Boston followed in 1822, New York in 1823 with the New York Gas Light Company on lower Manhattan, Philadelphia in 1836, Cincinnati in 1841. By 1859 there were roughly 300 manufactured-gas works operating in the United States, almost all of them in the eastern cities and almost all of them lighting streets, shops, theaters, and the parlors of households wealthy enough to install fixtures and pay the meter rate. Gas cooking and gas heating were not yet the point. The point was light, and the competition was the whale-oil lamp and the candle.
The retorts produced coke as a salable byproduct, sold to ironworks and to households for stove fuel. They produced coal tar, which was originally a disposal problem and which by the late nineteenth century had become the feedstock for the German synthetic-dye industry. They produced ammonia liquor that was sold for fertilizer. The clean gas was the product, and the dirty residuals paid most of the bills. A typical 1880s urban gas works was a fenced industrial site on the edge of downtown, with a row of retort houses, a tar tank, an ammonia condenser, a purifier house full of iron oxide and slaked lime, and one or more telescoping wet-sealed gasholders rising and falling with the daily demand.
What carried into the twentieth century was not the coal-gas chemistry. The chemistry was abandoned by the 1950s, when natural gas pipelines reached most of the US population and the manufactured-gas works were torn down or left as some of the most expensive Superfund sites the EPA would later inherit. What carried over was the distribution layer underneath. The cast-iron mains under the streets of Boston, the lead service lines into the brownstones of Manhattan, the in-house meters and pressure regulators, the franchise contracts with city governments, and the state public utility commissions that emerged in the 1900s and 1910s to regulate the franchise monopolies were all built for a fuel that was made, not extracted. When natural gas finally arrived from Texas and Louisiana, it flowed into a customer base, a network, and a regulatory frame that the coal-gas industry had built over the previous century.
Hart’s 1821 well and early natural gas, 1821 to 1900
The Fredonia line stayed local for the same reason every other early natural gas effort stayed local. There was no way to move the molecule. Wrought-iron pipe with threaded couplings leaked under any meaningful pressure, the joints failed in the seasonal frost-heave cycle, and there was no compressor capable of pushing gas across the kind of distances oil could travel by railcar. The Erie Canal, which opened in 1825 only a few miles north of Fredonia, carried wheat, lumber, salt, and people. It did not carry gas.

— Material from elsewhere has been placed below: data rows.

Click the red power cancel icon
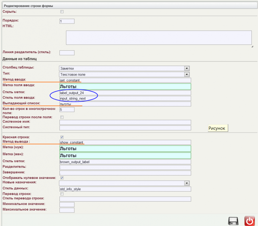This screenshot has width=258, height=226. point(249,221)
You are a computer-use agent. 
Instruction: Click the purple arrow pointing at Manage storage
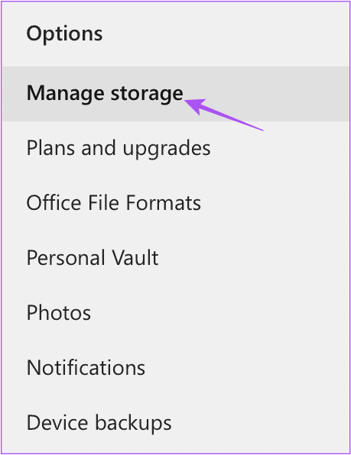tap(224, 115)
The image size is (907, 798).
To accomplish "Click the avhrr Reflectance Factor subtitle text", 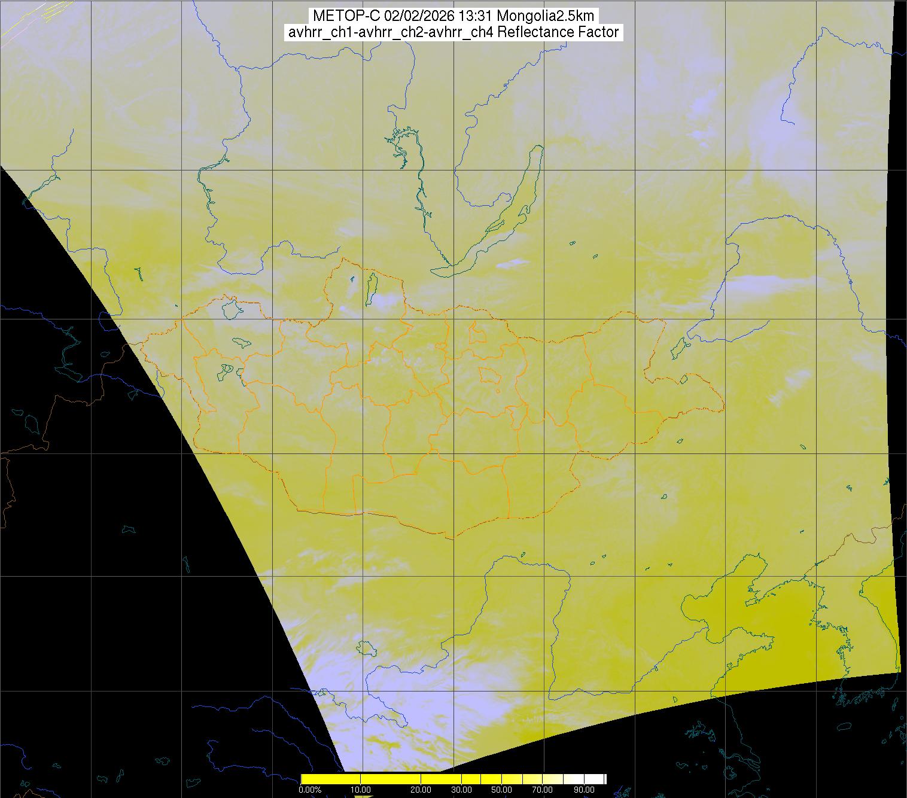I will pyautogui.click(x=453, y=32).
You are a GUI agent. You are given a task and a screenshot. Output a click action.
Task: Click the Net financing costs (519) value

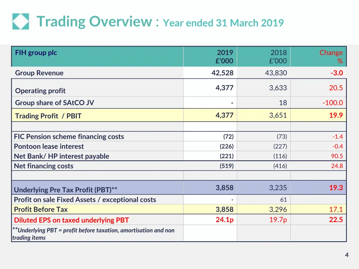[226, 166]
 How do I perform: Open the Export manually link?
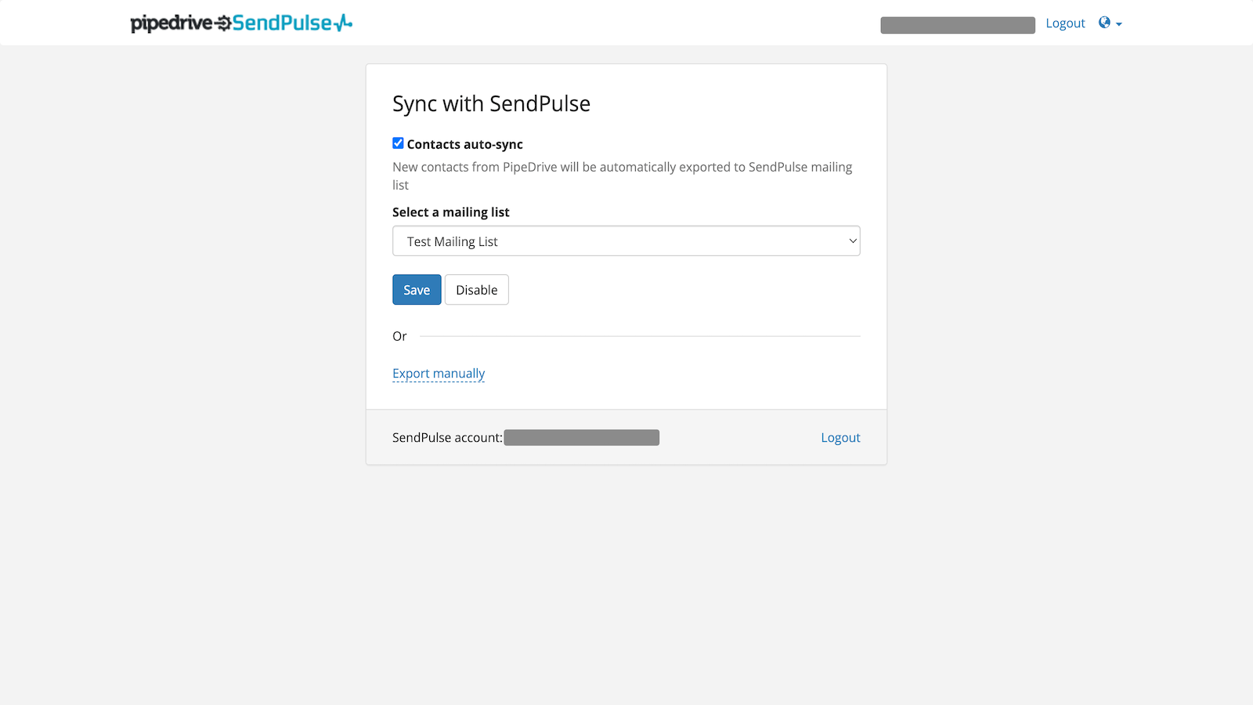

For the next sixty years, the natural gas industry advanced one local field at a time, attached to whatever industrial customer happened to sit on top of the seep. The Pennsylvania town of Murrysville, twenty miles east of Pittsburgh, drilled what was probably the first commercial natural-gas well of the modern era on November 3, 1878, when the Haymaker brothers struck a high-pressure gas reservoir while looking for oil and ended up with a thirty-million-cubic-foot-per-day blowout that took months to bring under control.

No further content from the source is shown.